You are viewing a plain text version of this content. The canonical link for it is here.
Posted to java-user@lucene.apache.org by Dror Matalon <dr...@zapatec.com> on 2003/10/29 07:58:49 UTC

Multiple writers

Hi folks,

We're in the process of adding search to our online RSS aggregator. You
can see it in action at www.fastbuzz.com.

Currently we have more than five million items in the systems and it's
growing at the rate of more than 100,00 a day.  So we need to take into
account is that the index is constantly growing.

One of the things we want to build into the system is the ability to
rebuild the index on the fly while still inserting the items that are
coming in. 

We've looked at having things go into different directories and then
merge them, but it seems complicated and we'd need to worry about race
conditions and locking issues.

Anyone's done this before?
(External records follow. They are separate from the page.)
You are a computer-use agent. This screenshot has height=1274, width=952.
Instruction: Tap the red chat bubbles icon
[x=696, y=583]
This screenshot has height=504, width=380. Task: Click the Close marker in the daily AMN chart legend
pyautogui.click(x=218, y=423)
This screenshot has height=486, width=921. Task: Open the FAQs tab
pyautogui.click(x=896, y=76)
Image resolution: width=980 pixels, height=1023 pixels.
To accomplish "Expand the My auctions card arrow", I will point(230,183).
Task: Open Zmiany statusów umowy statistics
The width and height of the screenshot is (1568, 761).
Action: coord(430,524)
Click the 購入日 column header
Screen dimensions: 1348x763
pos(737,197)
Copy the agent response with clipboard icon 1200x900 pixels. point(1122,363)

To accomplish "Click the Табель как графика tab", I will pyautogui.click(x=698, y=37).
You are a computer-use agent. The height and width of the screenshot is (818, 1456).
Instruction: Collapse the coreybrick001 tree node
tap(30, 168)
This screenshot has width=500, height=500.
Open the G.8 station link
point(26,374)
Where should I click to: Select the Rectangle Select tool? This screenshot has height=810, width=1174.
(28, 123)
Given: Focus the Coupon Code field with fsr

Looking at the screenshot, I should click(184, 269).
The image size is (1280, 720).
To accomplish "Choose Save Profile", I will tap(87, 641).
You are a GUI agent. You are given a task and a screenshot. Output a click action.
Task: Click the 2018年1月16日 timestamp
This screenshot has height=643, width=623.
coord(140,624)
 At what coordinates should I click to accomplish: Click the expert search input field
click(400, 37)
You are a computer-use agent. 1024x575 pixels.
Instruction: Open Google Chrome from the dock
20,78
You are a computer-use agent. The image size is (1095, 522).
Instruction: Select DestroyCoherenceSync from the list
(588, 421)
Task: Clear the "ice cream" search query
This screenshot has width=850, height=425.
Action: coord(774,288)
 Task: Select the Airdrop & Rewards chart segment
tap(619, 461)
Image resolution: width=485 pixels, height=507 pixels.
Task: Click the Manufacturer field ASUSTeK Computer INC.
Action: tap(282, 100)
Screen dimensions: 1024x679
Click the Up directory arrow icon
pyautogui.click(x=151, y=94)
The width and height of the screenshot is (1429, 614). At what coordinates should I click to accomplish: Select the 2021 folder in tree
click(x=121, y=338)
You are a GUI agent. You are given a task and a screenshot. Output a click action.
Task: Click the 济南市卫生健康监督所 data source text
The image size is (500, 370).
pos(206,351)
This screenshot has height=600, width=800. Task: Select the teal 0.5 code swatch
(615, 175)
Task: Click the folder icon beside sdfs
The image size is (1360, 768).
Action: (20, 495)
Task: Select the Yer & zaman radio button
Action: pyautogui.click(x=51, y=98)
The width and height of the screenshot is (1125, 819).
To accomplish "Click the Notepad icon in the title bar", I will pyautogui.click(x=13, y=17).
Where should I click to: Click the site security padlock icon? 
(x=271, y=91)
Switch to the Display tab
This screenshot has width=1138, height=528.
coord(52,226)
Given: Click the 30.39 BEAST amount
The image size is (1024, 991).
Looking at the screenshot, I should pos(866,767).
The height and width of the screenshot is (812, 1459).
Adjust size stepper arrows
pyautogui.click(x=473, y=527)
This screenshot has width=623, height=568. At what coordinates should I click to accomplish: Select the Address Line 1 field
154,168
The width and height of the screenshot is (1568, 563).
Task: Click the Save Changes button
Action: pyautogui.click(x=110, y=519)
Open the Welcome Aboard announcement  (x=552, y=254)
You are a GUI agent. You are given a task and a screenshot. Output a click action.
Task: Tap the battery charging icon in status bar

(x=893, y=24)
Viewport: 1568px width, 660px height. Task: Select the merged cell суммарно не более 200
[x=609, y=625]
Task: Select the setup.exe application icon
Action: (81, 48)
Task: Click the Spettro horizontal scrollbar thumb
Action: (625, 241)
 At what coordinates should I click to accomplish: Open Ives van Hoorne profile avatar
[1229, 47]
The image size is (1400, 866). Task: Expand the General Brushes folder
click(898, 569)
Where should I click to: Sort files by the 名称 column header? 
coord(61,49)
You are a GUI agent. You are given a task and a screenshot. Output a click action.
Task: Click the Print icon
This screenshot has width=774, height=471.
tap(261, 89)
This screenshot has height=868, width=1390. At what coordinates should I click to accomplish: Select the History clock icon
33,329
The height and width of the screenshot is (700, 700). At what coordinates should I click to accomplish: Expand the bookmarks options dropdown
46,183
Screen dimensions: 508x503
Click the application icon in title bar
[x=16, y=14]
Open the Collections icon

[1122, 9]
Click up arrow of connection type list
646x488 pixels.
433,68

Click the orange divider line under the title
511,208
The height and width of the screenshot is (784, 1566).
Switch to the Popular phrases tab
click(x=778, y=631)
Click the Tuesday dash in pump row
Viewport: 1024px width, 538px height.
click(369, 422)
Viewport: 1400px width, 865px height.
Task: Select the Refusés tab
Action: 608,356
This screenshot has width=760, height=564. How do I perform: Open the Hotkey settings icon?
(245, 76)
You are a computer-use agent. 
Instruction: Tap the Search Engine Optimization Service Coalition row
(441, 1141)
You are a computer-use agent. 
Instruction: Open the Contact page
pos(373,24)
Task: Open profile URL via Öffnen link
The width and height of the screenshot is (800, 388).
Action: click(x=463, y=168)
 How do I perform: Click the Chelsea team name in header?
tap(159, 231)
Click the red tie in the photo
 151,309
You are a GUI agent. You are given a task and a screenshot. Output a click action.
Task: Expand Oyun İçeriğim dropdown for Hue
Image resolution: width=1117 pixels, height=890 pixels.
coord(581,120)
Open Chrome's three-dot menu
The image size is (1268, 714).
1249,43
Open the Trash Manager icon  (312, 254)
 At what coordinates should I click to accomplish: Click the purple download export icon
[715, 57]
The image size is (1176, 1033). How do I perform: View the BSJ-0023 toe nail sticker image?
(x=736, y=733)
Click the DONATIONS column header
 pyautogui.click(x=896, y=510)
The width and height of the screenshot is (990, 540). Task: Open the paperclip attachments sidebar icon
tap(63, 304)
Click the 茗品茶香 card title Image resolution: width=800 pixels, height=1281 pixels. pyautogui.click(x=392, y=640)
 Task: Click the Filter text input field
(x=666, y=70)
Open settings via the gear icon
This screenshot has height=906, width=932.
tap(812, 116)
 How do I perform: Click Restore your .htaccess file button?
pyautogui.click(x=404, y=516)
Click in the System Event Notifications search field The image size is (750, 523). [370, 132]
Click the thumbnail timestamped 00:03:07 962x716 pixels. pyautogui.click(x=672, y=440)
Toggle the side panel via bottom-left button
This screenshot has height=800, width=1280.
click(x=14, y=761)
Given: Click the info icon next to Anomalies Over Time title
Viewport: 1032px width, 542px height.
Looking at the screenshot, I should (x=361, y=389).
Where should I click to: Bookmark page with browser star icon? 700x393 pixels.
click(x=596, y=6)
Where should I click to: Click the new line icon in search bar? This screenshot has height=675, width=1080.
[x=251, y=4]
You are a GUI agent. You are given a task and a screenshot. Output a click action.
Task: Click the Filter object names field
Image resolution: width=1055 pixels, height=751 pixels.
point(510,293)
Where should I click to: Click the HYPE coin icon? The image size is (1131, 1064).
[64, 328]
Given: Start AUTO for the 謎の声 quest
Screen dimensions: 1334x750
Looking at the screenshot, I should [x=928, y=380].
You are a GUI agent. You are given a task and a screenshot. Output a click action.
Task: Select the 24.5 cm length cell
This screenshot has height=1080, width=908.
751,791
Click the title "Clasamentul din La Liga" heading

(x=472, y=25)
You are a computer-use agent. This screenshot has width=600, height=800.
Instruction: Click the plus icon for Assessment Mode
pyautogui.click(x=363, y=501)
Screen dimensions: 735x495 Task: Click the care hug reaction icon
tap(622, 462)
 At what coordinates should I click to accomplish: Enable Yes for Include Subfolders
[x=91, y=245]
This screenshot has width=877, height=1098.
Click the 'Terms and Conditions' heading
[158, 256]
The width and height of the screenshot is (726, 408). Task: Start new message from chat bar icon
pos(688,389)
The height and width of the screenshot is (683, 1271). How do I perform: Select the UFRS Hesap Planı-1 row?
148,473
Any suggestions?


Regards,

Dror

-- 
Dror Matalon
Zapatec Inc 
1700 MLK Way
Berkeley, CA 94709
http://www.zapatec.com

---------------------------------------------------------------------
To unsubscribe, e-mail: lucene-user-unsubscribe@jakarta.apache.org
For additional commands, e-mail: lucene-user-help@jakarta.apache.org


Re: Multiple writers

Posted by Otis Gospodnetic <ot...@yahoo.com>.
--- Dror Matalon <dr...@zapatec.com> wrote:
> On Wed, Oct 29, 2003 at 07:56:53AM -0500, Scott Ganyo wrote:
> > Offhand, I would say that using 2 directories and merging them is 
> > exactly what you waht.  It really shouldn't be all that complicated
> and 
> > Lucene should handle the synchronization for you...
> 
> Will it do that if we build the indexes in two different JVMs, and
> let
> one of them handle the merge. I realize that Lucene is thread safe,
> and
> handles the locking, but I thought that that's only true if you do
> all the work in a single JVM.

Lucene uses file-based locks, so running application(s) that use the
same index in multiple JVMs, should be the same as running it in a
single JVM.

Otis


> > Scott
> > 
> > Dror Matalon wrote:
> > 
> > >Hi folks,
> > >
> > >We're in the process of adding search to our online RSS
> aggregator. You
> > >can see it in action at www.fastbuzz.com.
> > >
> > >Currently we have more than five million items in the systems and
> it's
> > >growing at the rate of more than 100,00 a day.  So we need to take
> into
> > >account is that the index is constantly growing.
> > >
> > >One of the things we want to build into the system is the ability
> to
> > >rebuild the index on the fly while still inserting the items that
> are
> > >coming in. 
> > >
> > >We've looked at having things go into different directories and
> then
> > >merge them, but it seems complicated and we'd need to worry about
> race
> > >conditions and locking issues.
> > >
> > >Anyone's done this before? Any suggestions?
> > >
> > >
> > >Regards,
> > >
> > >Dror
> > >
> > > 
> > >
> > 
> > -- 
> > ...there is nothing more difficult to execute, nor more dubious of
> success, 
> > nor more dangerous to administer than to introduce a new order to
> things; 
> > for he who introduces it has all those who profit from the old
> order as his 
> > enemies; and he has only lukewarm allies in all those who might
> profit from 
> > the new. - Niccolo Machiavelli
> > 
> > 
> > 
> >
> ---------------------------------------------------------------------
> > To unsubscribe, e-mail: lucene-user-unsubscribe@jakarta.apache.org
> > For additional commands, e-mail:
> lucene-user-help@jakarta.apache.org
> > 
> 
> -- 
> Dror Matalon
> Zapatec Inc 
> 1700 MLK Way
> Berkeley, CA 94709
> http://www.zapatec.com
> 
> ---------------------------------------------------------------------
> To unsubscribe, e-mail: lucene-user-unsubscribe@jakarta.apache.org
> For additional commands, e-mail: lucene-user-help@jakarta.apache.org
> 


__________________________________
Do you Yahoo!?
Exclusive Video Premiere - Britney Spears
http://launch.yahoo.com/promos/britneyspears/

---------------------------------------------------------------------
To unsubscribe, e-mail: lucene-user-unsubscribe@jakarta.apache.org
For additional commands, e-mail: lucene-user-help@jakarta.apache.org


Re: Multiple writers

Posted by Dror Matalon <dr...@zapatec.com>.
On Wed, Oct 29, 2003 at 07:56:53AM -0500, Scott Ganyo wrote:
> Offhand, I would say that using 2 directories and merging them is 
> exactly what you waht.  It really shouldn't be all that complicated and 
> Lucene should handle the synchronization for you...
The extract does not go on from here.